(Interface element records)
** Start **

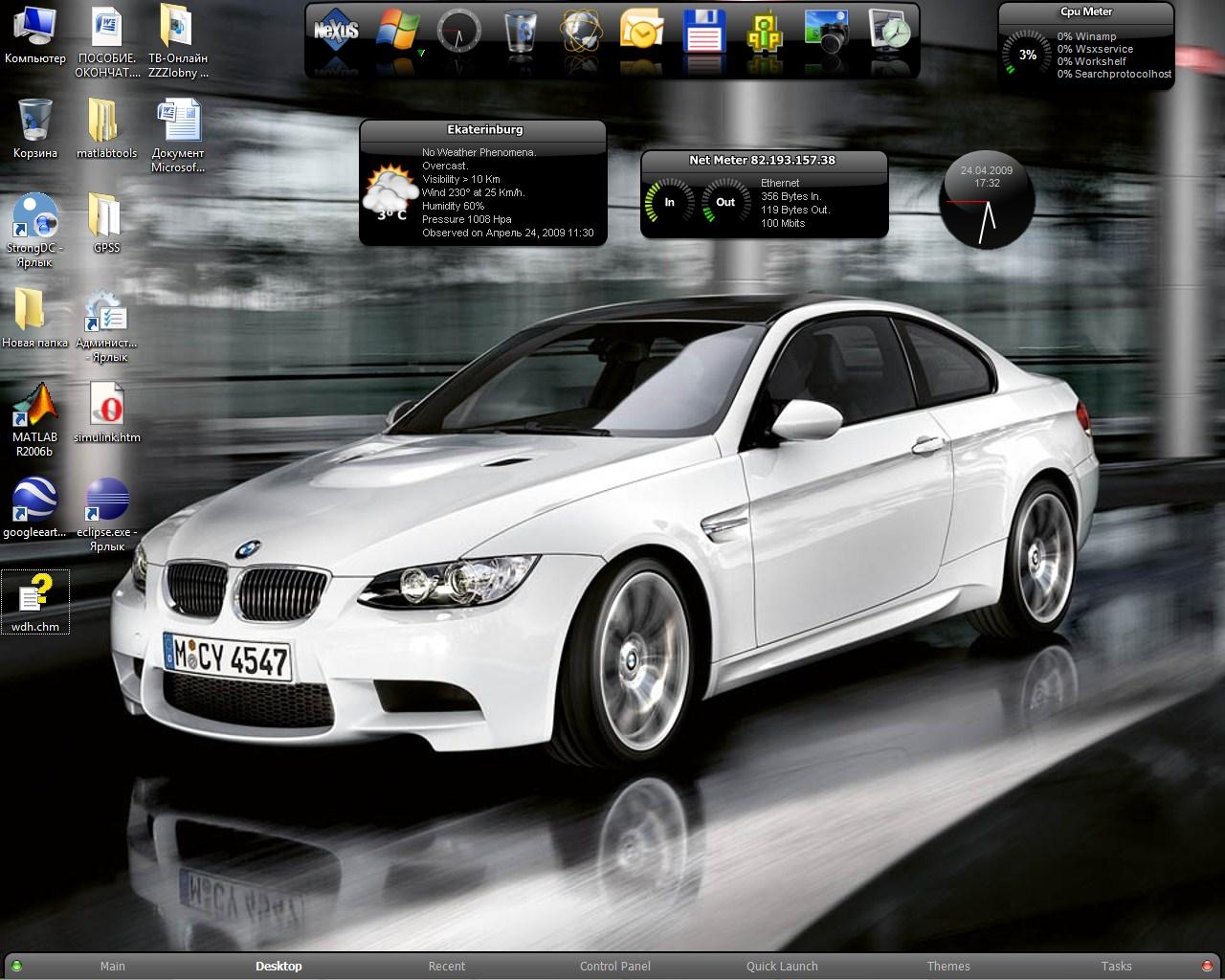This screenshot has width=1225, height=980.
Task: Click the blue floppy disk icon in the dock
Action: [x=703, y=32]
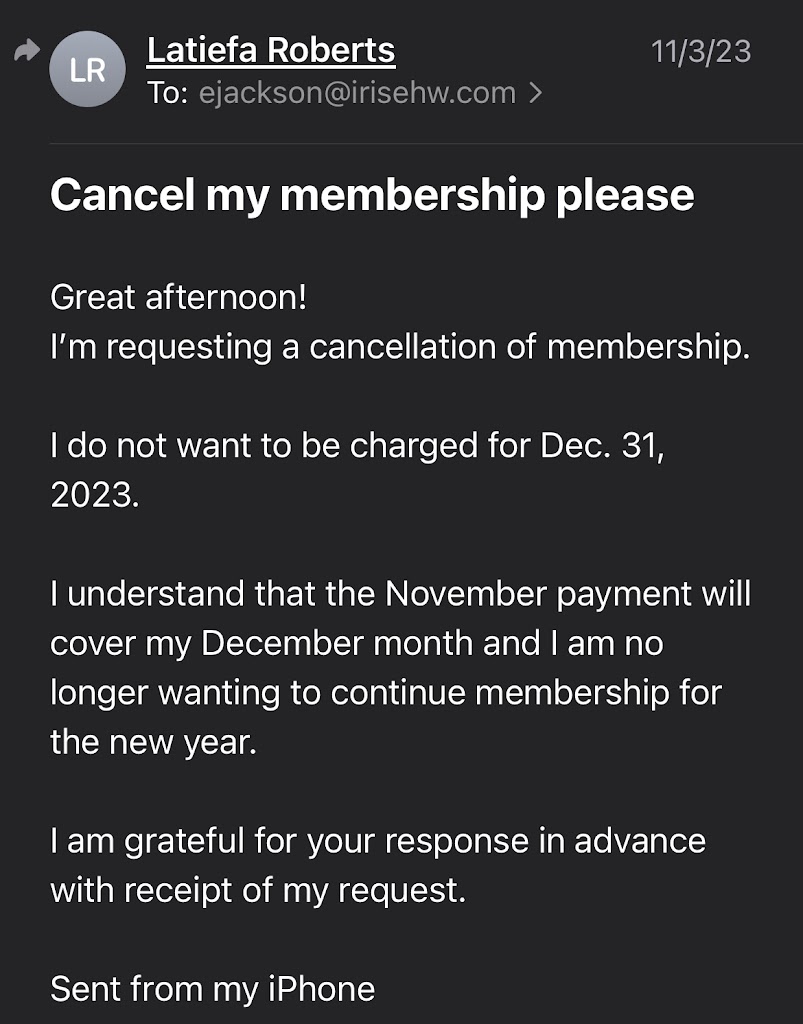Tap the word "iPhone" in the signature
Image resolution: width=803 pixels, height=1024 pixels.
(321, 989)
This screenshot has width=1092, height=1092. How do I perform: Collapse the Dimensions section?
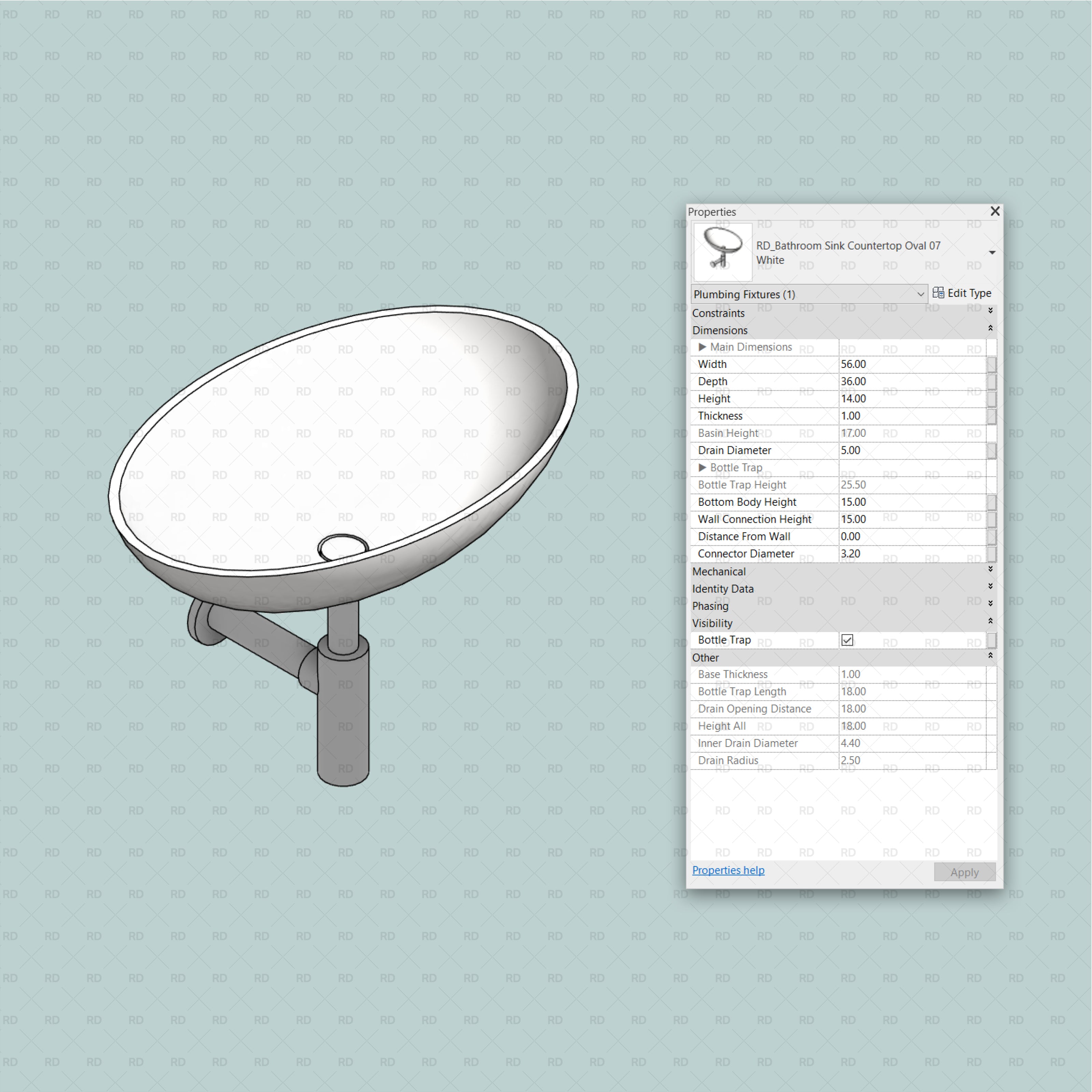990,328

** End **

_PROMPT:_ Format the listing above as a JSON list of strings, one string per line and no entries for blank lines. Omit the pictures.

_COMPLETED EXERCISE:_
[
  "This screenshot has width=1225, height=980.",
  "Task: Click the blue floppy disk icon in the dock",
  "Action: [x=703, y=32]",
  "Tap the word \"iPhone\" in the signature",
  "Image resolution: width=803 pixels, height=1024 pixels.",
  "(321, 989)",
  "This screenshot has width=1092, height=1092. How do I perform: Collapse the Dimensions section?",
  "990,328"
]